RE: Aggregate failure report in ceph -s

"Chen, Xiaoxi" <xiaoxi.chen@xxxxxxxxx> · Sat, 21 Nov 2015 15:46:00 +0000

Hi Sage,

Yeah, that is what I mean, and the output make more sense than I was thinking before (only show if I cannot reach the whole crush level ).

I will try to to it then.

Thanks.

-Xiaoxi

> -----Original Message-----
> From: Sage Weil [mailto:sweil@xxxxxxxxxx]
> Sent: Friday, November 20, 2015 7:28 PM
> To: Chen, Xiaoxi
> Cc: ceph-devel@xxxxxxxxxxxxxxx
> Subject: Re: Aggregate failure report in ceph -s
> 
> On Fri, 20 Nov 2015, Chen, Xiaoxi wrote:
> >
> > Hi Sage,
> >
> >        As we are looking at the failure detection part of
> > ceph(basically around osd flipping issue), we  got some suggestion
> > from customer that showing the aggregated failure report in ?ceph ?s?.
> The idea is:
> >
> >       When an OSD find it cannot hear heartbeat from some of the
> > peers, it will try to aggregate the failure domain, say ?I cannot
> > reach all my peers in Rack C,    something wrong??  and this kind of
> > log will be showed on ceph ?s.   So if we see ceph ?s and notice a lot
> > of complain saying cannot reach Rack C, we will easily diagnose the Rack C
> has some network issue.
> >
> >
> >
> >       Is that make sense?

--

Task prompt: Please write out the Ceph failure-report email word for word, starting at "Yeah, that is" and ending at "to it then.". The lines after this point come from a different source.

--

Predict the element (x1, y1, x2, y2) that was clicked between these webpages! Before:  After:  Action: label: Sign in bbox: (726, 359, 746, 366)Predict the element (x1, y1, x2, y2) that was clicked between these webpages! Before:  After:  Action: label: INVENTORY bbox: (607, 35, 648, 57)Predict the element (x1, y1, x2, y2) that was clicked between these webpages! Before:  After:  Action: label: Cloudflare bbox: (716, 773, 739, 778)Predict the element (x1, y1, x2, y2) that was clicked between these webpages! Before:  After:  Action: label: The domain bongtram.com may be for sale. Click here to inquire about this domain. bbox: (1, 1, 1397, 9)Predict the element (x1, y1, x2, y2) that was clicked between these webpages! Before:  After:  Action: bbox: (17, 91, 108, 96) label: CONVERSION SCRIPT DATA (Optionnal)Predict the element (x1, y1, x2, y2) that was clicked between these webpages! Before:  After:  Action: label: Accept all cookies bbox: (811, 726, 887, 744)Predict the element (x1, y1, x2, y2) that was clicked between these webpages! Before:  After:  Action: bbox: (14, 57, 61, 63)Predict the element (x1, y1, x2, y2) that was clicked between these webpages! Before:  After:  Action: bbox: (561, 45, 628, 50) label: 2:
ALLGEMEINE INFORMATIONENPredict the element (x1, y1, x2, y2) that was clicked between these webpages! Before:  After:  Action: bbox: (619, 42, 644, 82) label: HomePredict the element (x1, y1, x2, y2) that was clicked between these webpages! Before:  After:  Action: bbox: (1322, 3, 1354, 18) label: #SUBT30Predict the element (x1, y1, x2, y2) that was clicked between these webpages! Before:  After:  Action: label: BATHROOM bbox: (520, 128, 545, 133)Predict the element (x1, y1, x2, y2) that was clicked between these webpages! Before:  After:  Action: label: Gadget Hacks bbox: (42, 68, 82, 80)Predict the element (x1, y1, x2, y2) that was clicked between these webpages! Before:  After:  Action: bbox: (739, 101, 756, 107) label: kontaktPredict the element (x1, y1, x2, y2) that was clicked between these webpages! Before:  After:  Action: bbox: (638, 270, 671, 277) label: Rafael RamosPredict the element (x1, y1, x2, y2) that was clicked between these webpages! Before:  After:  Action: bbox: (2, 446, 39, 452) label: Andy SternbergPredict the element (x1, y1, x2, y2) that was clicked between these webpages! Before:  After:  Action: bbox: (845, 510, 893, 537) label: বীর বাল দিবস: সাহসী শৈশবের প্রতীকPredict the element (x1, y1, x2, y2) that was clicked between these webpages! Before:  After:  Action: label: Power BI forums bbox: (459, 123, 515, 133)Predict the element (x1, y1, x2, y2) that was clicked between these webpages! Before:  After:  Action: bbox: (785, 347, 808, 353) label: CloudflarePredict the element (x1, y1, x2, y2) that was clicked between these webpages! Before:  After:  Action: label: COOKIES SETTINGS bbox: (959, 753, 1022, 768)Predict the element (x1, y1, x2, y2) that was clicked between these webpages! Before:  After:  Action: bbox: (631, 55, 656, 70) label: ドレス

--

Response box:
Yeah, that is what I mean, and the output make more sense than I was thinking before (only show if I cannot reach the whole crush level ).

I will try to to it then.